Six responsables politiques et une question : "Demain, quelle France dans quelle Europe ?" Mardi soir, dès 20h45, Matthieu Belliard pour Europe 1 et Laurence Ferrari pour CNews ont animé le deuxième débat des européennes.

À moins de trois semaines des élections, Nathalie Arthaud, tête de liste Lutte ouvrière, François Asselineau, président et tête de liste de l'UPR, Jean-Christophe Lagarde, tête de liste UDI, Florian Philippot, tête de liste des Patriotes, Fabien Roussel, secrétaire national du PCF et Guillaume Balas, numéro trois sur la liste Génération.s, sont venus exposer leur vision pour le pays et l'Union européenne. Il a d'abord été question de pouvoir d'achat et d'écologie, puis d'intégration européenne et d'immigration. Un premier débat avait rassemblé, le 10 avril dernier, sept autres chefs et représentants de partis (LR, LREM, EELV, Debout la France, PS, RN et France insoumise). Il avait alors permis de clarifier les positions de chacun

Les informations à retenir : 

  • Europe 1 et CNews organisaient leur deuxième débat des européennes mardi soir, à partir de 20h45
  • Six représentants de partis (Lutte ouvrière, UPR, Génération.s, UDI, Les Patriotes et PCF) ont débattu pendant 2h30
  • Ils ont d'abord abordé la thématique du pouvoir d'achat, avant de s'intéresser à l'écologie, à l'Union européenne et à l'immigration

La gauche plaide pour l'accueil des migrants

Interrogés sur la question de l'immigration, les candidats se divisent rapidement en deux camps distincts. D'un côté, Florian Philippot fustige l'accueil en général, estimant qu'il y a trop d'immigration légale comme illégale. Un peu plus mesuré, Jean-Christophe Lagarde estime néanmoins qu'on ne peut accueillir ouvertement que les réfugiés politiques. "Nous devons bien sûr accueillir ceux qui sont menacés politiquement. Mais pas climatiquement, ni socialement, ni économiquement, car je pense que c’est irréalisable. Vous considérez en réalité que toutes les Nations doivent avoir porte ouverte. Est-ce que l'Europe est responsable de toutes les misères ? Je ne crois pas", explique-t-il.

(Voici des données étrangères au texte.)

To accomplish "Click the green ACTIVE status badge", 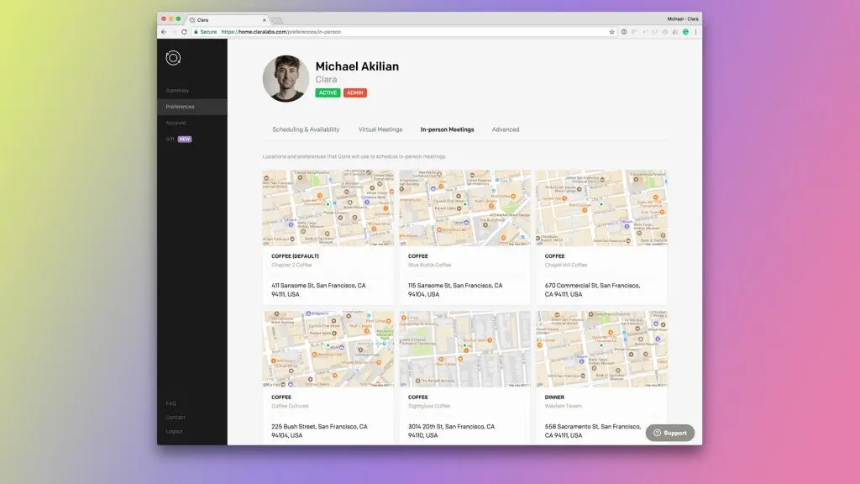I will (328, 92).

De l'autre, les candidats de gauche ont pris fait et cause pour l'accueil des migrants. "Je défends la liberté de circulation et d'installation totale", explique Nathalie Arthaud. "Du point de vue de ces femmes et ces hommes, ça change quoi de mourir sous les bombes ou de faim ? En quoi c'est une menace que ces gens viennent pour travailler dur ? Moi je pense qu'ils s'intégreront dans le mouvement ouvrier, dans leur camp." Pour Fabien Roussel, "Frontex doit être mis au service de ceux qui fuient leur pays. Il faut que la Méditerranée ne soit plus un cimetière". Quant à Guillaume Balas, il martèle que "oui, il faut accueillir des migrants" et abroger le règlement de Dublin. "On ment aux européens en parlant d'invasion migratoire et de grand remplacement. Nos impôts servent à payer des centres de rétention en Libye, au Soudan ou encore en Turquie. On vole, on pille, on tue avec nos impôts parce qu'on ne veut pas recevoir chez nous. On donne 6 milliards à Erdogan parce qu'on refuse d'accueillir les migrants qui arrivent. Cette politique migratoire est une approche de vieux continent riche en déclin."

François Asselineau, comme sur tous les autres sujets, refuse de se prononcer au niveau européen puisqu'il ne souhaite plus appartenir à l'Union européenne. 

Quelle vision de l'Europe ?

Au moment d'aborder la gestion européenne et la vision que chacun des représentants politiques a de l'Union, Jean-Christophe Lagarde s'est retrouvé bien seul sur le plateau. Seul à défendre la construction actuelle de l'institution. "L'Europe fédérale est un mot qui n'existe pas, l'Europe n'est pas un Etat et je ne souhaite pas qu'il en devienne un. C'est un instrument pour affirmer des politiques d'indépendance. Si vous voulez lutter contre le réchauffement climatique, cela sert à quoi de le faire tout seul dans son coin ?", a-t-il expliqué.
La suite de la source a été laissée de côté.